0 4 min 2 mths

Photos By Philip Svensson

On “Facing Atlas”, Swedish Musician and composer Anna von Hausswolff’s breaks open the gates into a warm sound world. Her ethereal vocals meld with echoing drums, a murmuring church organ alongside reverberating guitars and a swirling saxophone as she herself becomes one figure in this fluttering aural space. “‘Facing Atlas’ is about the risks of commitment; to be bound to something until you no longer feel control over yourself and your direction in life. A destiny can feel like a prison if it’s not chosen by heart’s desire,” von Hausswolff reveals.
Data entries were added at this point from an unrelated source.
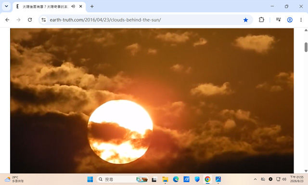Viewport: 308px width, 185px height.
Task: Go back to the previous page
Action: pyautogui.click(x=7, y=20)
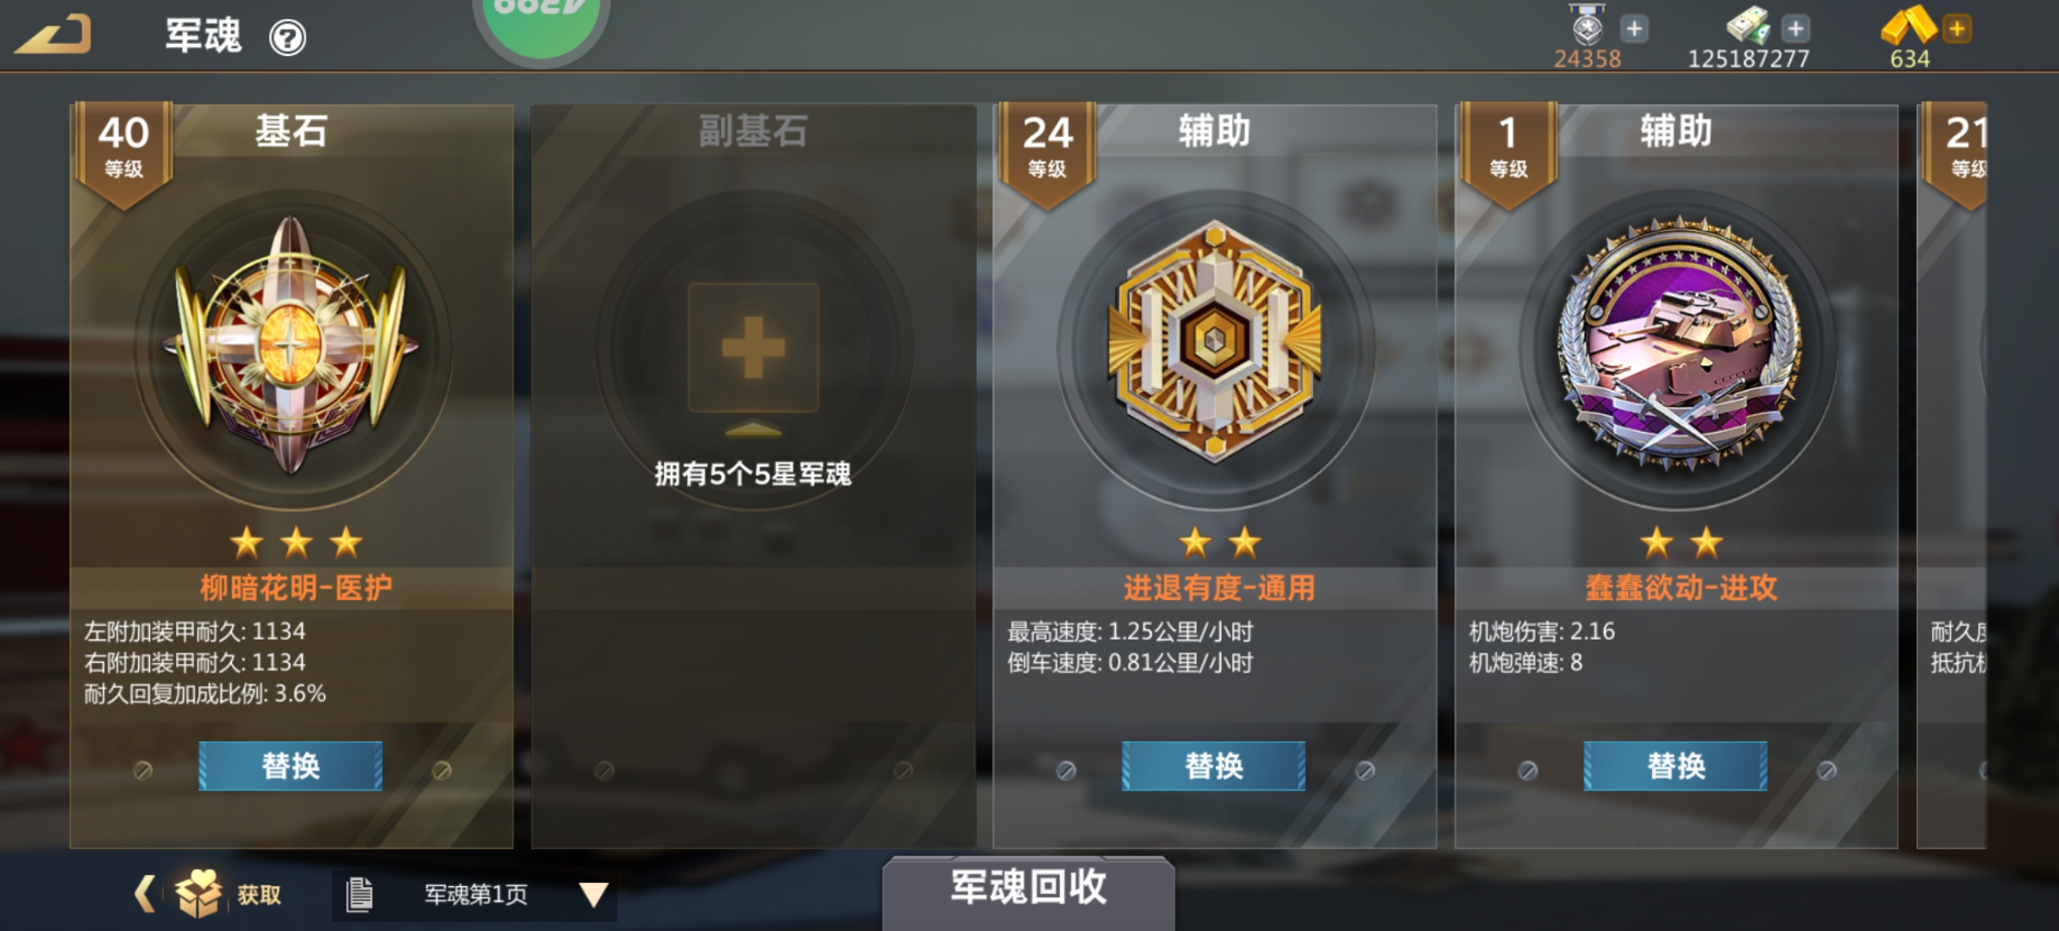Select the partially visible level 21 card
2059x931 pixels.
tap(1951, 476)
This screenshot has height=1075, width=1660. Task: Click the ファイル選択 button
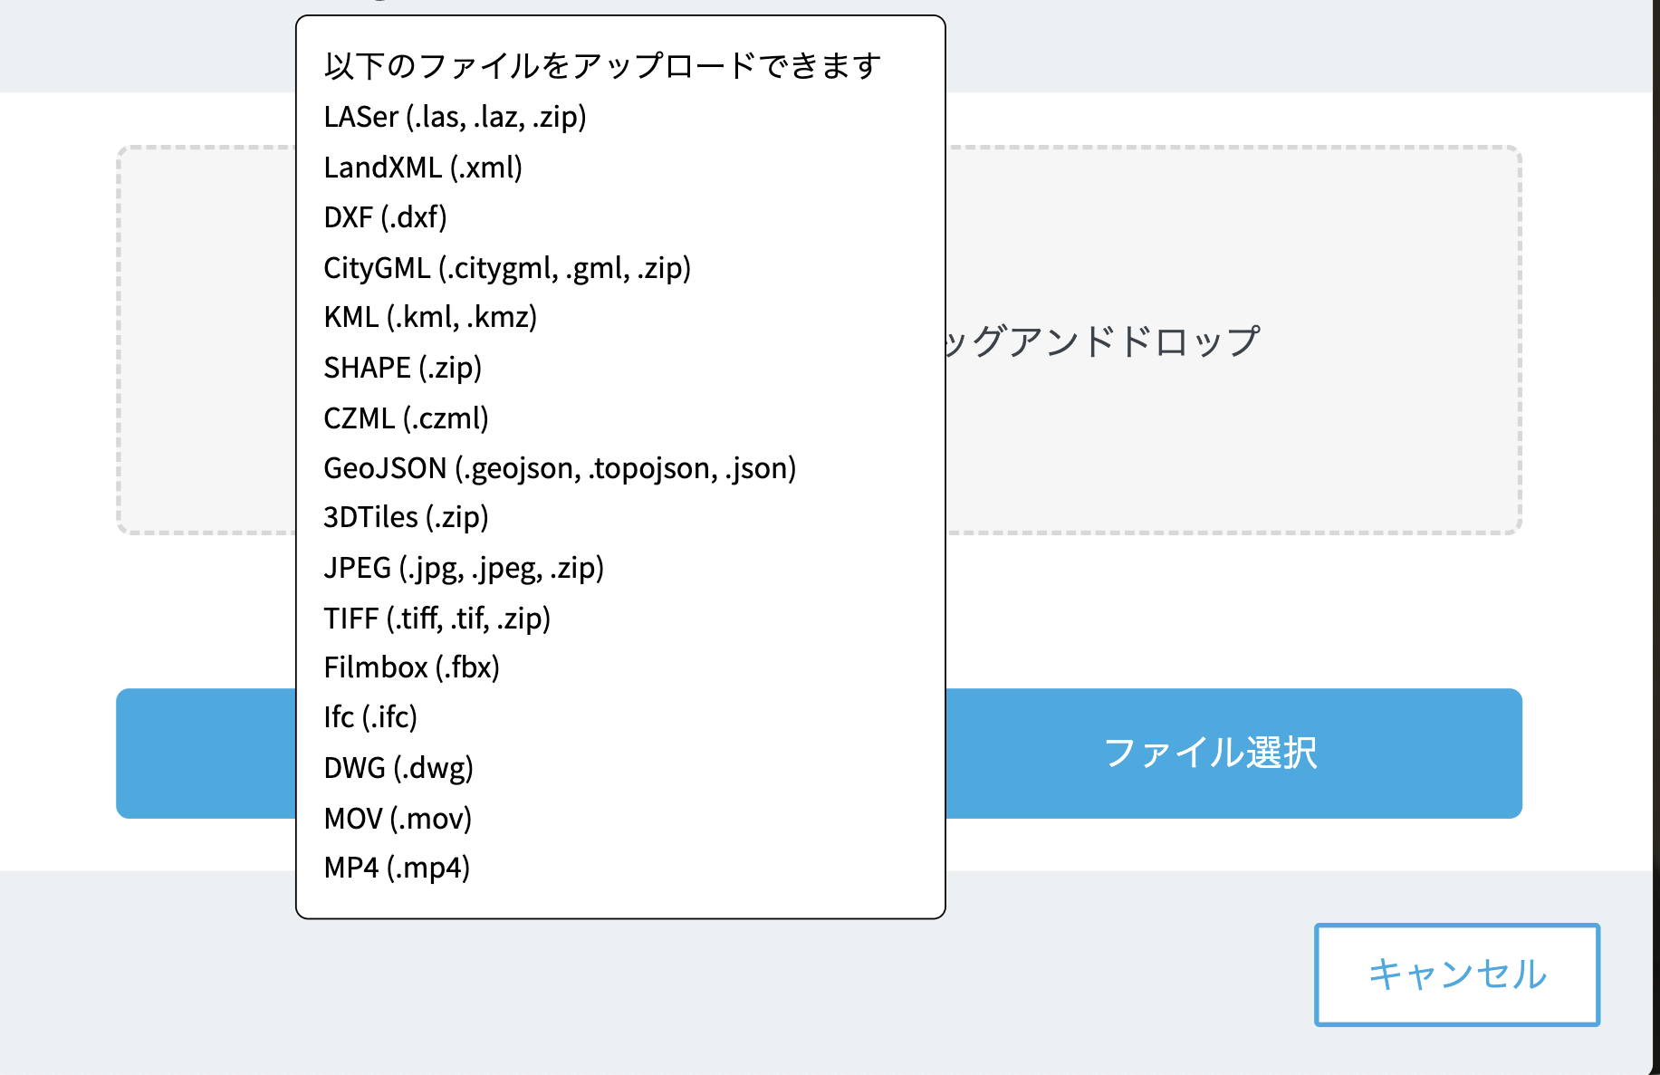[x=1210, y=753]
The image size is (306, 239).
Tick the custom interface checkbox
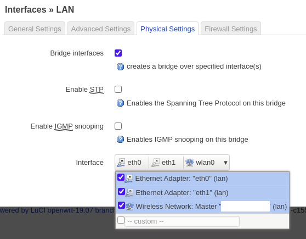coord(121,220)
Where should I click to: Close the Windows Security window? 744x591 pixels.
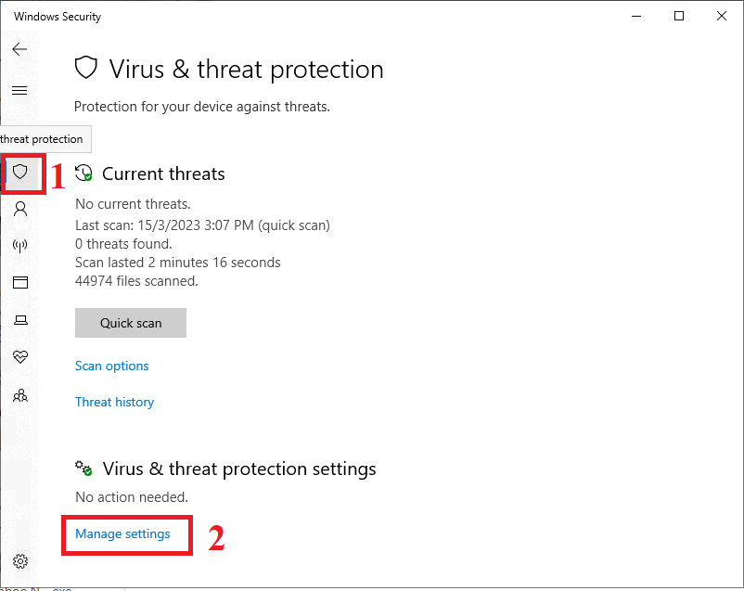(721, 16)
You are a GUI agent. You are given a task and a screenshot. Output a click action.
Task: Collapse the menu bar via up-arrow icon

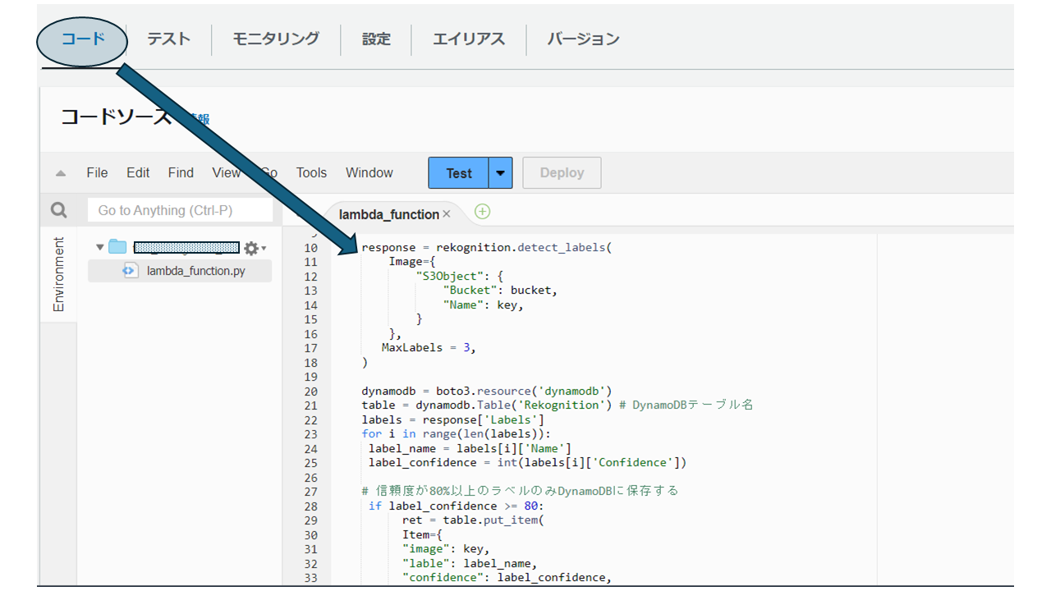pos(60,172)
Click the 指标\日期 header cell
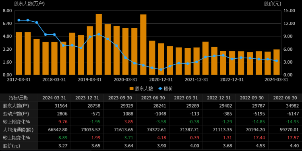The width and height of the screenshot is (302, 151). 19,98
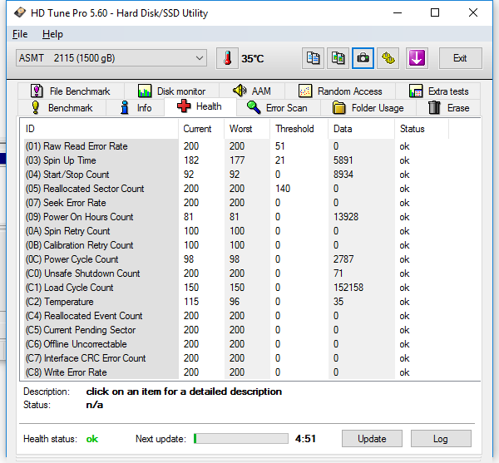Open the Error Scan tab
The height and width of the screenshot is (463, 499).
pyautogui.click(x=278, y=108)
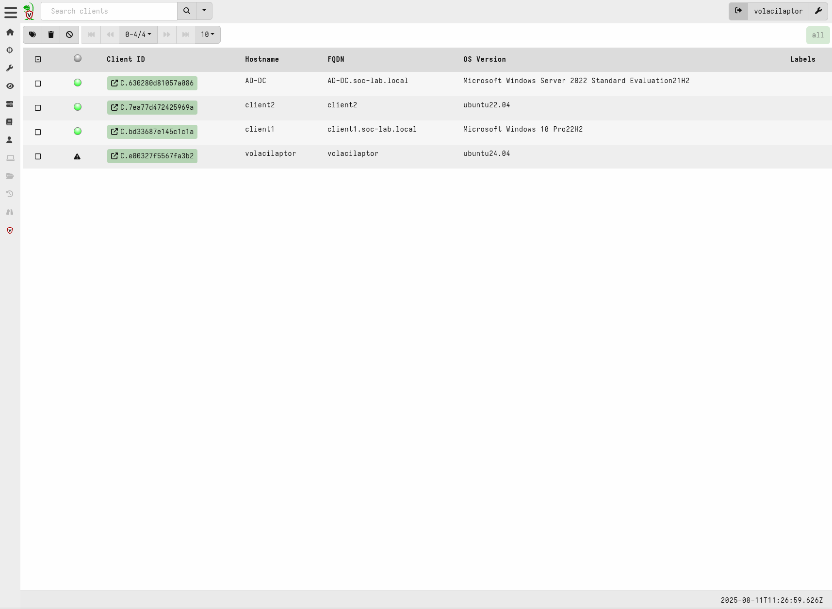Toggle the select-all header checkbox

pos(38,59)
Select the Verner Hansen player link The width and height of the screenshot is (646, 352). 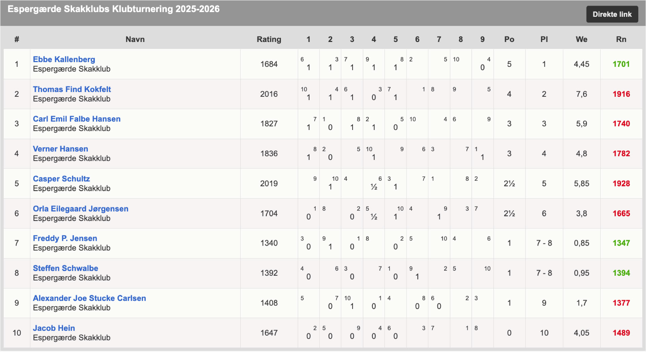(60, 149)
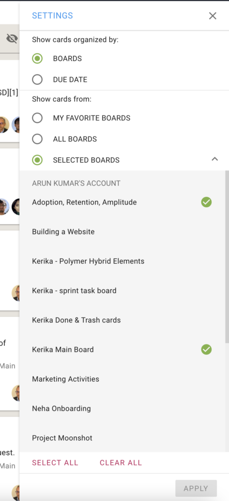The image size is (229, 501).
Task: Collapse the Selected Boards list chevron
Action: click(215, 159)
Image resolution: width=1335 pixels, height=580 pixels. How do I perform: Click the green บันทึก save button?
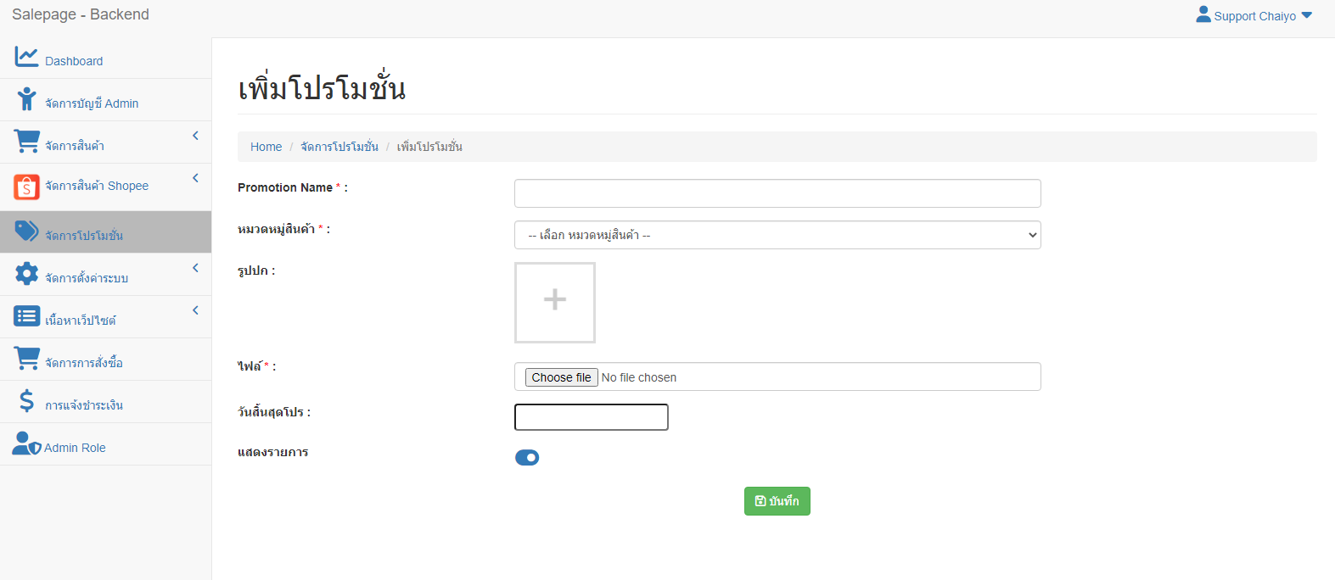pos(777,501)
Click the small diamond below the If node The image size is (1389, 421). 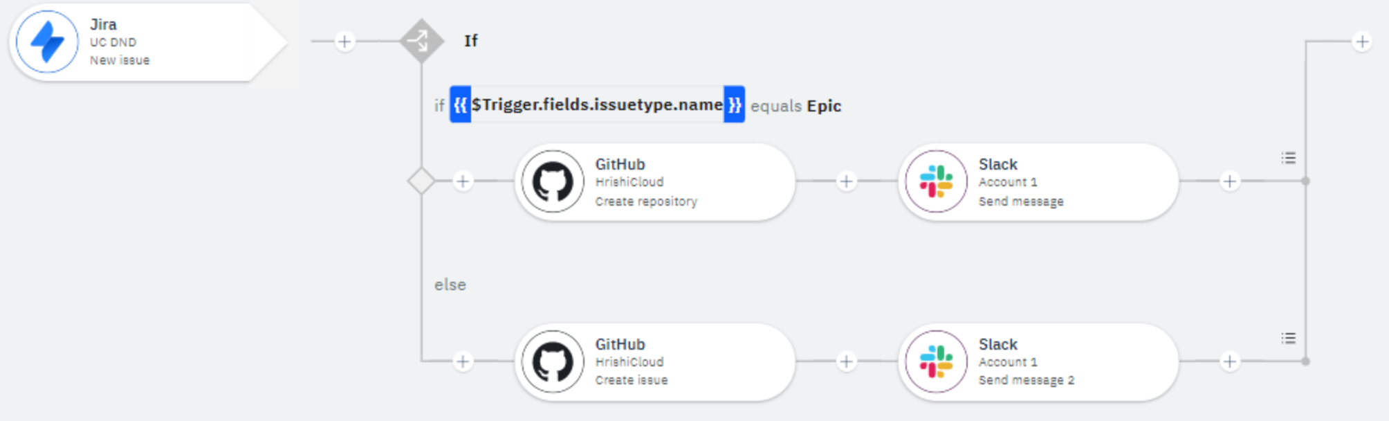(x=422, y=182)
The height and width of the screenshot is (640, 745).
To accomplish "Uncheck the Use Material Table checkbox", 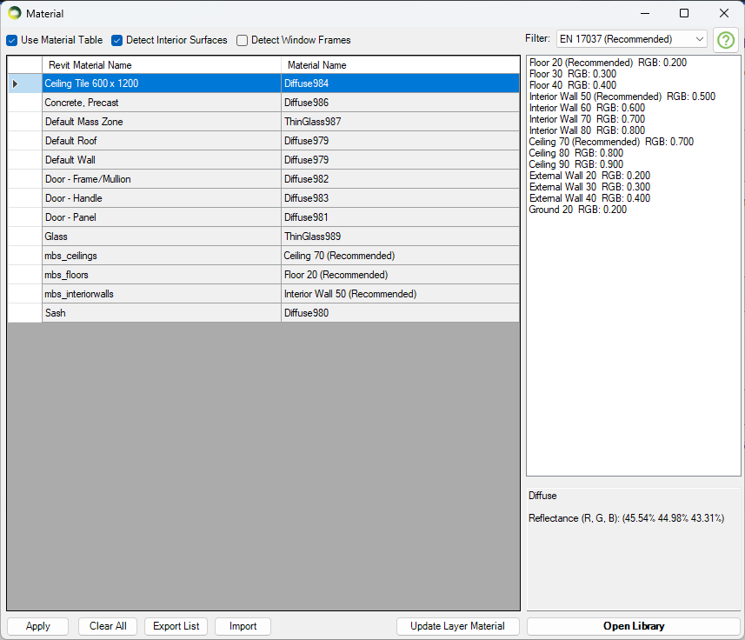I will tap(12, 40).
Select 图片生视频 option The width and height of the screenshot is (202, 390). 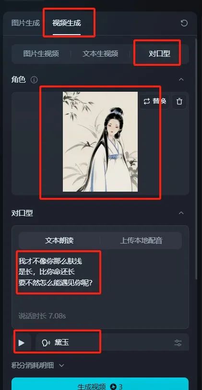point(41,54)
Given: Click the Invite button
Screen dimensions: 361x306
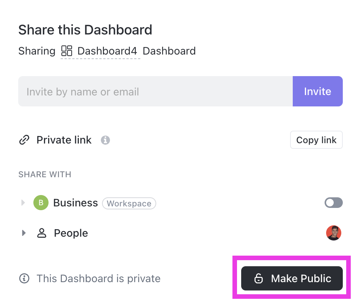Looking at the screenshot, I should (318, 91).
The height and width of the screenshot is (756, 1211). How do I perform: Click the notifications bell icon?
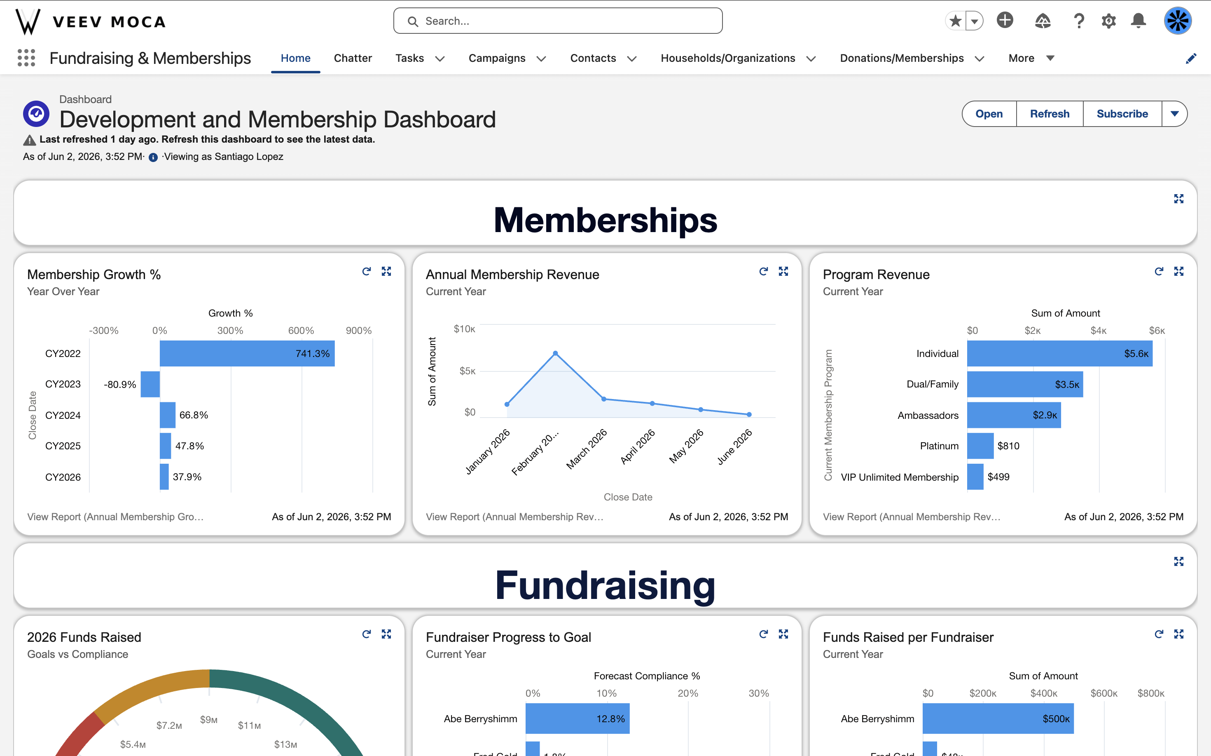coord(1138,21)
It’s the latest single from her forthcoming album ICONOCLASTS due October 31 via YEAR0001, her first with the label. Throughout the years von Hausswolff’s releases cemented her as an artist of unpredictable and vast creativity – always moving forward, always fusing tradition with experimentation in unimaginable ways. On ICONOCLASTS, her sound evolves again, bringing a poppier and more vibrant element to her moving songs. Produced by von Hausswolff and longtime collaborator Filip Leyman, it is an opus of stirring movement, anthemic ritualism, and maximalist composition, marking a new chapter in von Hausswolff’s music and featuring appearances from Ethel Cain, Abul Mogard, Iggy Pop and Maria von Hausswolff.    

ICONOCLASTS begins with brass heralding out, beckoning listeners into the boundless story that is about to unfold. From this, the groundwork is set for an album of blistering, mounting tension and hard-fought, euphoric release. Addressing themes of love, freedom, and autonomy, its title, ICONOCLASTS, hints at a shattering and reimagining of the sacred personal symbols that bubble under the surface of contemporary life: commitment, time, dependency, and belief.

In this pursuit, von Hausswolff chooses Atlas—he who carries the world’s weight upon his shoulders—as a sympathetic character. How does one find the strength to prevent collapsing in these trying moments? For von Hausswolff, it is the pursuit of the divine. She finds inspiration in the fears and contradictions that arise when one is faced with monolithic power structures and concepts. The songs on ICONOCLASTS transform these uncertain feelings into kindling for the creation of sonic bonfires of immense scale. Von Hausswolff sows her songs in the borderlands between the gargantuan and the intimate, and it is the ashes of these demolished symbols that fertilise its grounds for new possibilities.

On ICONOCLASTS, her ensemble is expanded to include the virtuoso saxophonist Otis Sandsjö, who brings his saxophone trills to the core of the record. With a magnetic power, her voice pulls the listener closer, offering glimpses into an emotive world of secrets and madness, of heartbreak and desire, of beauty and life. Although pushing towards new sonic territory, ICONOCLASTS features all of the signature qualities of a von Hausswolff release: mammoth intensity, crystalline iridescence, and lustrous dynamism.